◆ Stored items
....
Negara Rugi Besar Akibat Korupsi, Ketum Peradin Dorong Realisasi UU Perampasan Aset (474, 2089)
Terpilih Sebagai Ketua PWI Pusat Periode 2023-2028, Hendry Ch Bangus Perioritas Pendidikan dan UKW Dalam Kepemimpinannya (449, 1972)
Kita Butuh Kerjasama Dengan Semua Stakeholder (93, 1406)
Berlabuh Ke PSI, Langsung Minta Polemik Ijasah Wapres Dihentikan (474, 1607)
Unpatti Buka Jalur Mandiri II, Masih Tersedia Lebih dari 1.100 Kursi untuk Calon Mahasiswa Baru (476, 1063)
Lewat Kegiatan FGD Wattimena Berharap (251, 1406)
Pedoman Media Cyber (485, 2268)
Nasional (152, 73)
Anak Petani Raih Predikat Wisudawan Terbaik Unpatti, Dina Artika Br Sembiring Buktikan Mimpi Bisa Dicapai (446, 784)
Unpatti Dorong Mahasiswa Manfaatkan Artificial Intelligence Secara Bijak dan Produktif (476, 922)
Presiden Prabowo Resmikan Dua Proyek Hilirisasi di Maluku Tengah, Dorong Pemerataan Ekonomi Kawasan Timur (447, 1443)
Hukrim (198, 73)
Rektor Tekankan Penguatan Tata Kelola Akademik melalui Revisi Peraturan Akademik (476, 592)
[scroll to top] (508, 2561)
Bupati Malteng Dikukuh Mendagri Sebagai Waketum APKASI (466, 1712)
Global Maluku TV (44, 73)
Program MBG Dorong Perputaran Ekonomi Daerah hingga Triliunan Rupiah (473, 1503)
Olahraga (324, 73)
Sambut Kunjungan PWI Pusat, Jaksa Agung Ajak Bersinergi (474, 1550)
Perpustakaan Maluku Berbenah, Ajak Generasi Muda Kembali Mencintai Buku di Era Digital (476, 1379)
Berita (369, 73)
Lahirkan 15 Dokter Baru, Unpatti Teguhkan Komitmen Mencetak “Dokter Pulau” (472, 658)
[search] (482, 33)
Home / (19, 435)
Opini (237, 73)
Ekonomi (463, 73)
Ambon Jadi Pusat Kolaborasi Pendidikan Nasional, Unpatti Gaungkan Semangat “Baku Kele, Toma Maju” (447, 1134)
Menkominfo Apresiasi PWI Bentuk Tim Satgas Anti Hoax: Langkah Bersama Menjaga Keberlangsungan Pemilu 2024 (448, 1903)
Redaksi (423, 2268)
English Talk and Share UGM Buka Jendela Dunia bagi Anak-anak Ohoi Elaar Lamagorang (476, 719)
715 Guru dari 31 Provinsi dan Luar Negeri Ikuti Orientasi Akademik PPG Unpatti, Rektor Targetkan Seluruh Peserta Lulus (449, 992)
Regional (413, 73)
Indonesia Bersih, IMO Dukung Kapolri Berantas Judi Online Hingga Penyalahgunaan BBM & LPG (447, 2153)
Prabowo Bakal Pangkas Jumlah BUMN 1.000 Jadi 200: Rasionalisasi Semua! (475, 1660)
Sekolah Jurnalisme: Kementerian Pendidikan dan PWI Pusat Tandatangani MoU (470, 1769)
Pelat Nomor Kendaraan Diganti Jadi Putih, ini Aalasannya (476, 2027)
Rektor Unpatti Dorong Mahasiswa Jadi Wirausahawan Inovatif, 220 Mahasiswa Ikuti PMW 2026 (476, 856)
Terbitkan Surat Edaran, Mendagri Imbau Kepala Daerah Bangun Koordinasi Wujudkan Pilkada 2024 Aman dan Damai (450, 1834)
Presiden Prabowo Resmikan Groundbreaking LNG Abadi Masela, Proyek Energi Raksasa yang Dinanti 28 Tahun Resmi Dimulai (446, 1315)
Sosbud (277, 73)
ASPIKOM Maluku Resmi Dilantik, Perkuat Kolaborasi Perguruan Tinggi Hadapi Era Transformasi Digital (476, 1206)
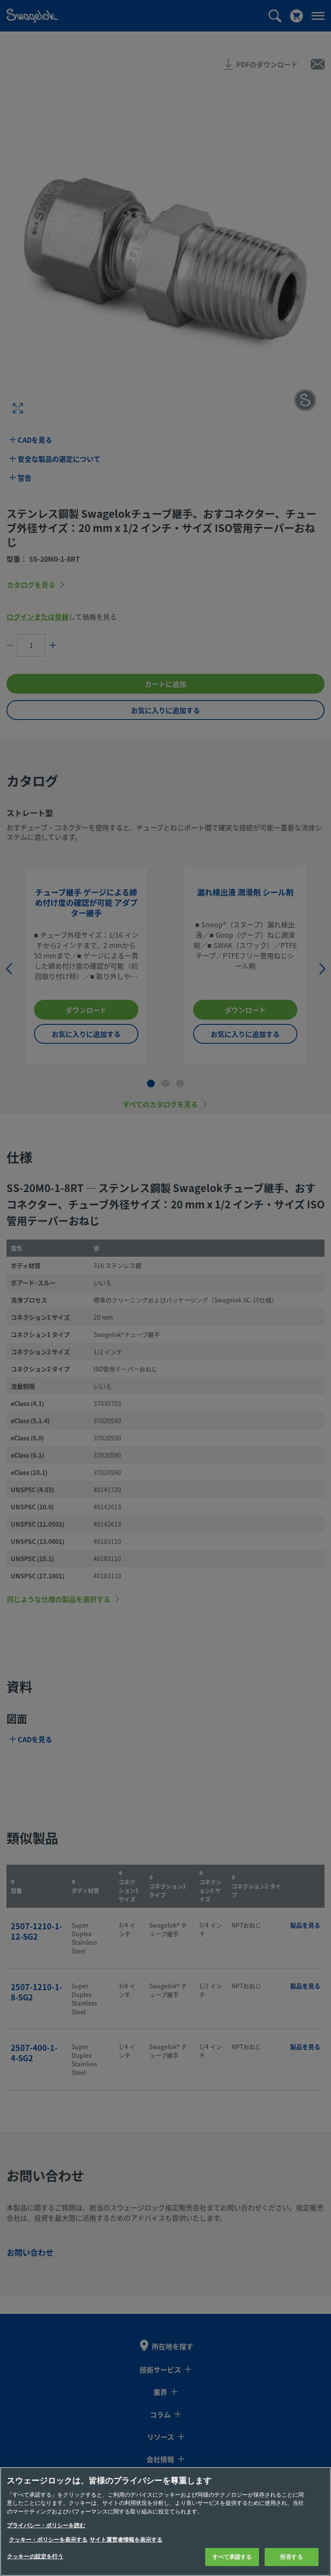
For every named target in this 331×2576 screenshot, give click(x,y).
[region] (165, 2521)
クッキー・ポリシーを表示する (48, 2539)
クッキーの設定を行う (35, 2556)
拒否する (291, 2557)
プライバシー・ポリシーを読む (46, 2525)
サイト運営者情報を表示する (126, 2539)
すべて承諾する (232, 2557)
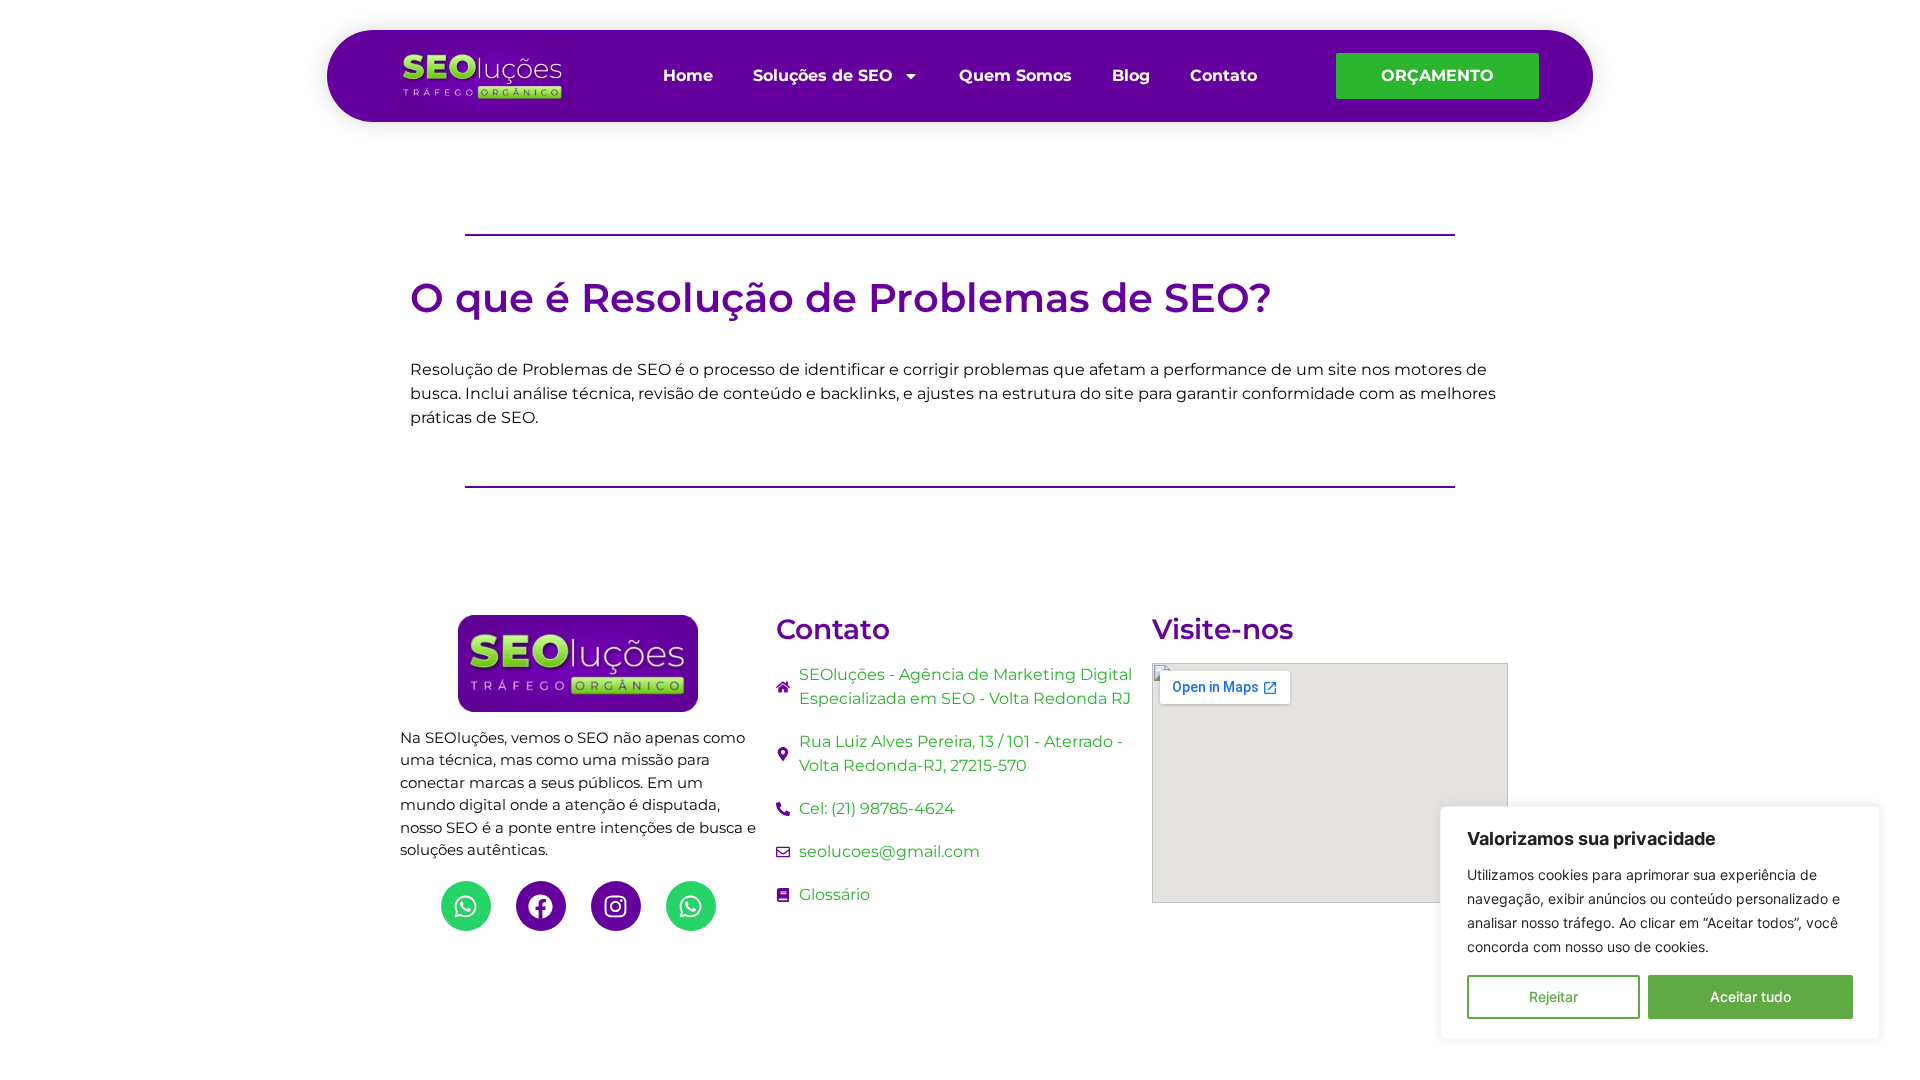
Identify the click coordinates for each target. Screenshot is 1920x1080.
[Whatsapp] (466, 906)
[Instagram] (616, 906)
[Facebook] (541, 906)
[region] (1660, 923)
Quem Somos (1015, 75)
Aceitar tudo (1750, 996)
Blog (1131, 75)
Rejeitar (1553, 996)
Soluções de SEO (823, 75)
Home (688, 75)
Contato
....
◆ What you will do
Find every line above that contains the word "Resmikan", and return each one.

◆ Reply
Presiden Prabowo Resmikan Dua Proyek Hilirisasi di Maluku Tengah, Dorong Pemerataan Ekonomi Kawasan Timur (447, 1443)
Presiden Prabowo Resmikan Groundbreaking LNG Abadi Masela, Proyek Energi Raksasa yang Dinanti 28 Tahun Resmi Dimulai (446, 1315)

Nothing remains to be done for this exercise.